Kritiker freilich wollen die Bäcker nicht so ungeschoren davonkommen lassen. "Die großen Landkreisbäcker wie der Wimmer und der Rackl sind die großen Nutznießer: erst fahren sie die Preise für die Waren hoch und machen Marketing damit, und dann kündigen sie die Verträge, ohne das Preisniveau zu senken", schreibt ein Insider, der dem Obermeister Untätigkeit vorwirft und glaubt, dass dies alles vor allem auf Kosten der Bauern geschieht.

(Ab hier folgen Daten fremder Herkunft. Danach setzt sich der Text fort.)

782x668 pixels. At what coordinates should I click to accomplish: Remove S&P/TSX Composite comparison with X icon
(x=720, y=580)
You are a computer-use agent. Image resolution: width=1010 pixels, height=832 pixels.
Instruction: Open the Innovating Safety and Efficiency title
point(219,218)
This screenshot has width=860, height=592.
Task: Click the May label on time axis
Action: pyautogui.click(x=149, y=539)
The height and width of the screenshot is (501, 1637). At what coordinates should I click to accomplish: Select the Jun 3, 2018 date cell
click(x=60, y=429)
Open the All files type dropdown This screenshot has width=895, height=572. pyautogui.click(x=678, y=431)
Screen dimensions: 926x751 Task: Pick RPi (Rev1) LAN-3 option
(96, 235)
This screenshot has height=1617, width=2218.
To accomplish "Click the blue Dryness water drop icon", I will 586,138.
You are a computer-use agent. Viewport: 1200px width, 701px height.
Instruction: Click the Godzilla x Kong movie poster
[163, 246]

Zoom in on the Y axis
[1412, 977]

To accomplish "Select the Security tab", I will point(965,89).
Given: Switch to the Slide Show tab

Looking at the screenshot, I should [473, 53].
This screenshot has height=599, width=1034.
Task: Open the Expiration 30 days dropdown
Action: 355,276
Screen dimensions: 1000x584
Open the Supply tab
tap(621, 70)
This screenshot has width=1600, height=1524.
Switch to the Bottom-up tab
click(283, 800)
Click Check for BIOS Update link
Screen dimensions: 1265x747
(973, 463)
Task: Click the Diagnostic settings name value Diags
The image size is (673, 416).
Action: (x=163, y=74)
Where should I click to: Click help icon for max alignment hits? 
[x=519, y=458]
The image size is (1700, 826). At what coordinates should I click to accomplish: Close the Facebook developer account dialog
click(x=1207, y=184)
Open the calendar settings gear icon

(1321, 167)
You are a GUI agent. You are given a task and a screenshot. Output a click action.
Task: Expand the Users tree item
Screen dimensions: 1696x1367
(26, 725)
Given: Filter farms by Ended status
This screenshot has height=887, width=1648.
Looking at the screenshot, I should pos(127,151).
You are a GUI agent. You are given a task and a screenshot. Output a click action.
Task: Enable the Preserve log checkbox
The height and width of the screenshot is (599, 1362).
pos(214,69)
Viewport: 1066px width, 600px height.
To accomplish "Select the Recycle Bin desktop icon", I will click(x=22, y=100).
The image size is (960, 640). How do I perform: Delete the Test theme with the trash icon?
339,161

Dem Landwirt Johann Stürzer aus Geiselbullach ist das etwas zu kurz gesprungen. Er glaubt, dass die Einflussmöglichkeiten der Bäcker letztlich begrenzt sind und es die Verbraucher in der Hand haben. Auf der Hälfte seiner Flächen, etwa 35 Hektar, hat er in den vergangenen Jahren für Unser Land angebaut, erst kürzlich blätterte er 15 000 Euro für ein dafür benötigtes Bodenbearbeitungsgerät hin. Der Abnahmestopp bringt Einbußen, wenn auch keinen kompletten Ausfall: Jetzt baut Stürzer auf der Fläche eben wieder konventionell an. Weil die strengen Auflagen nicht mehr erfüllt werden müssen, bedeutet das höhere Erträge zu geringeren Kosten, aber eben auch niedrigere Abnahmepreise. "Ich hätte es gerne weitergemacht", sagt er, "schon aus Idealismus".

Anbauregeln

Landwirte, die für Unser Land produzieren, müssen sich zur Einhaltung fester Regeln verpflichten (die noch strengeren Bio-Standards müssen sie allerdings nicht erfüllen). Auf den Flächen, die nicht im Überschwemmungsgebiet liegen dürfen, dafür aber im Netzwerkgebiet von Unser Land liegen müssen, ist Klärschlamm tabu - auch in den zurückliegenden fünf Jahren. Es ist eine bodenschonende Anbautechnik zu verwenden. Innerhalb von fünf Jahren sind vorgegebene Fruchtfolgen einzuhalten. Der Maisanteil darf 33 Prozent in der Fruchtfolge nicht überschreiten, der Getreideanteil der Anbaufläche des Betriebes maximal 75 Prozent betragen. Verwendet werden darf nur zertifiziertes Saatgut der vertraglich vereinbarten Sorten, gentechnisch verändertes Saatgut ist verboten. Die Stickstoffversorgung erfolgt in organischer oder mineralischer Form. Es darf nur mit Biogasgärresten aus mit nachwachsenden Rohstoffen betriebenen Anlagen gedüngt werden. Die Bekämpfung von Unkraut, Krankheiten und Schädlingen erfolgt ohne Chemie durch biologische oder mechanische Maßnahmen. Eine Verwendung von Wachstumsreglern ist verboten. Zu Feldern mit konventionellem Anbau muss ein 30 bis 40 Zentimeter breite Streifen freigehalten werden. Acker- und pflanzenbauliche Maßnahmen sind zu dokumentieren. Der Bestand, der unter Vertrag mit Unser Land steht, ist mit Feldtafeln zu kennzeichnen. Alle Vorgaben werden kontrolliert.slg

Bei hundert Kilo Getreide mache die Differenz sechs Euro aus, rechnet der Kreisrat vor. Auf den Laib Brot umgerechnet seien es nur um die fünf Cent. Wenn der Verbraucher die Produkte nachfrage, dann würden die Bäckereien diesen Aufschlag akzeptieren, glaubt Stürzer.

Die Hoffnung hat auch Unser-Land-Vertriebschef Steffen Wilhelm: Die meisten Verbraucher wüssten beim Einkaufen den Wert regionaler Kreisläufe seit nunmehr 25 Jahren sehr wohl zu schätzen. Er spricht unbeirrt von einer erfolgreichen Entwicklung von Brucker Land und der übergeordneten Ebene Unser Land.